### DATA ENTRIES:
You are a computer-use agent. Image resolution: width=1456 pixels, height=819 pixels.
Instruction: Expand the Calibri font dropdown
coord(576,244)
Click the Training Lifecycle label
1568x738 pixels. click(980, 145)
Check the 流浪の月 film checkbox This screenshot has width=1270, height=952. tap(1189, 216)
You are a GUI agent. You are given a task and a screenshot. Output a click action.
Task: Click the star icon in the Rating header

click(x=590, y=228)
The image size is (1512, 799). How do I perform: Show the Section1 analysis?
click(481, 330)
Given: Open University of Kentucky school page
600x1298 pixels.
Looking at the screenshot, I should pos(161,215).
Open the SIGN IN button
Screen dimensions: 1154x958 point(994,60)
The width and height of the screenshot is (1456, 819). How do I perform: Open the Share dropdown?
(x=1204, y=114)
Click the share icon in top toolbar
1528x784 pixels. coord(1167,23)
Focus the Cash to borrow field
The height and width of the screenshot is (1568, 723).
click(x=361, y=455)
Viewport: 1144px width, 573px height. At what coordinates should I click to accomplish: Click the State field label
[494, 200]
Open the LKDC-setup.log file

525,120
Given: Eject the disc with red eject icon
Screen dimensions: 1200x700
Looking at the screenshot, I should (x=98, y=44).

### JOB:
Transcribe the lines of the listing from the line with "Given: Eject the disc with red eject icon" through the end of the listing, inclusive.

### WORKED ANSWER:
Given: Eject the disc with red eject icon
Screen dimensions: 1200x700
Looking at the screenshot, I should (x=98, y=44).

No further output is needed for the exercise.